#include <cstdio>
#include <cstring>
#include <deque>
#define max(a,b) ((a) > (b) ? (a) : (b))
#define min(a,b) ((a) < (b) ? (a) : (b))
using namespace std;
const int LMT = 102;
const int SIZE = 656;
const int STAT = 256;
const int inf = 10000000;
const int wiz = 26;
int del[2][SIZE][STAT], val[2][SIZE][STAT], siz, word;
int gra[SIZE][wiz], fail[SIZE];
/**********
搞清楚要求的是什么啊。。。
这里最重要的是del。
前状态其实已经可以从tire树中取得,不用再确定当前字符所接的前一个字符的位置。
这种题目直接YY成图中的遍历似乎会好很多。
偷看了cxlove神的代码,羞愧啊...
这种题里其实有两种递推关系,一种是tire树中遍历,以当前所在节点为状态还有一种是寻找当前字母在字符串中的前字符,大神果断选了第一种,可是我居然把两种都选了,以至于想不出啊
**********/
struct __node
{
bool can;
int point, state;
}node[SIZE];
void init(void)
{
int i, j, k;
siz = 1;
word = 0;
memset(gra, 0, sizeof(gra));
memset(fail, 0, sizeof(fail));
for(i = 0; i< 2; ++i)
for(j = 0; j < SIZE; ++j)
for(k =0; k < STAT; ++k)
{
del[i][j][k] = inf;
val[i][j][k] = -inf;
}
for(i = 0; i < SIZE; ++i)
{
node[i].point = node[i].state = 0;
node[i].can = 1;
}
}
void insert(char sec[],const int &__point)
{
int i, current, index;
for(current = 0, i = 0; sec[i]; ++i)
{
index = sec[i] - 'a';
if (!gra[current][index])
gra[current][index] = siz++;
current = gra[current][index];
}
if(__point != 999 && __point != -999)
{
node[current].can = 1;
node[current].point += __point;
}
else if(__point == 999)
{
node[current].can = 1;
node[current].state |= 1 << (word++);
}
else node[current].can = 0;
}
void build_ac(void)
{
int current,v;
deque<int>q;
q.clear();
for(int i=0;i<wiz;i++)
if(gra[0][i])q.push_back(gra[0][i]);
while(!q.empty())
{
current=q.front();
q.pop_front();
for(int i = 0;i < wiz;++i)
if(gra[current][i])
{
v = gra[current][i];
fail[v] = gra[fail[current]][i];
node[v].can &= node[fail[v]].can;
node[v].point += node[fail[v]].point;
node[v].state |= node[fail[v]].state;
q.push_back(v);
}
else gra[current][i] = gra[fail[current]][i];
}
}
int main(void)
{
char str[LMT];
int T, n, g,lim, i, ans, value, current, index, state, I = 1;
scanf("%d", &T);
while(T--)
{
init();
lim = 0;ans = inf;
scanf("%d",&n);
while(n--)
{
scanf("%s%d", str, &g);
insert(str,g);
}
build_ac();
lim = (1 << word) -1;
str[0] = 5;
scanf("%s", &str[1]);
del[0][0][0] = 0;
val[0][0][0] = 0;
for(i = 1;str[i]; ++i)
{
for(current = 0; current < siz; ++current)
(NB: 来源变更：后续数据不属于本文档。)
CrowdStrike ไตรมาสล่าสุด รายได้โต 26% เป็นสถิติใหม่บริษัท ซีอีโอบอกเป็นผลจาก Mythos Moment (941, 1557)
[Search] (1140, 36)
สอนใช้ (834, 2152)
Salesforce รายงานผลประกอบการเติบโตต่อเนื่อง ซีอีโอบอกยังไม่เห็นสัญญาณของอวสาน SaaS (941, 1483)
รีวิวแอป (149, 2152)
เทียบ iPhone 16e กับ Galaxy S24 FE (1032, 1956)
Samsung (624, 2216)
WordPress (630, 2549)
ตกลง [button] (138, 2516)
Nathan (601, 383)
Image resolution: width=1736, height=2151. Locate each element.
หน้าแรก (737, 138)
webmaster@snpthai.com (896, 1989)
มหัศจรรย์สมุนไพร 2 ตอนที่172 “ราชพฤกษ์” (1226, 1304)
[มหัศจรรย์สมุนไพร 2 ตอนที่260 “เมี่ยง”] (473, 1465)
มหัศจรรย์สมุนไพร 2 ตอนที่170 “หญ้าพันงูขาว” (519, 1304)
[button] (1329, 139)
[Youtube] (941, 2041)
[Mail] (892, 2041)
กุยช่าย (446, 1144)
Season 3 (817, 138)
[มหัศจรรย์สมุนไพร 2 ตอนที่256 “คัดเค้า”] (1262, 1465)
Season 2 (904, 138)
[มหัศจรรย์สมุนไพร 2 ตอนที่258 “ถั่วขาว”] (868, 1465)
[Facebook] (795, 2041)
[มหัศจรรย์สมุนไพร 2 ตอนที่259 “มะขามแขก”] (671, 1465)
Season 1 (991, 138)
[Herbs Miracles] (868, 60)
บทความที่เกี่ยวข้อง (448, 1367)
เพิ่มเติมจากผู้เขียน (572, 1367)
for(state = 0; state <= lim; ++state)
{
del[i & 1][current][state] = del[(i + 1) & 1][current][state] + 1;//删除当前字符,节点不变
val[i & 1][current][state] = val[(i + 1) & 1][current][state];
}
for(current = 0; current < siz; ++current)
for(state = 0; state <=lim; ++state)
{
index = gra[current][str[i] - 'a'];
if (!node[index].can ||
del[(i + 1) & 1][current][state] >= inf)continue;
if (del[i & 1][index][state | node[index].state]
> del[(i + 1) & 1][current][state])
{
del[i & 1][index][state | node[index].state] = del[(i + 1) & 1][current][state];
val[i & 1][index][state | node[index].state] = val[(i + 1) & 1][current][state] + node[index].point;
}
else if (del[i & 1][index][state | node[index].state]
== del[(i + 1) & 1][current][state] &&
val[i & 1][index][state | node[index].state]
< val[(i + 1) & 1][current][state] + node[index].point
)
val[i & 1][index][state | node[index].state] = val[(i + 1) & 1][current][state] + node[index].point;
}
}
for(current = 0; current < siz; ++current)
if (ans > del[(i + 1) & 1][current][lim])
{
ans = del[(i + 1) & 1][current][lim];
value = val[(i + 1) & 1][current][lim];
}
else if (ans == del[(i + 1) & 1][current][lim]
&& value < val[(i + 1) & 1][current][lim])
value = val[(i + 1) & 1][current][lim];
printf("Case %d: ", I++);
if (ans >= inf)
printf("Banned\n");
else printf("%d %d\n", ans, value);
}
return 0;
}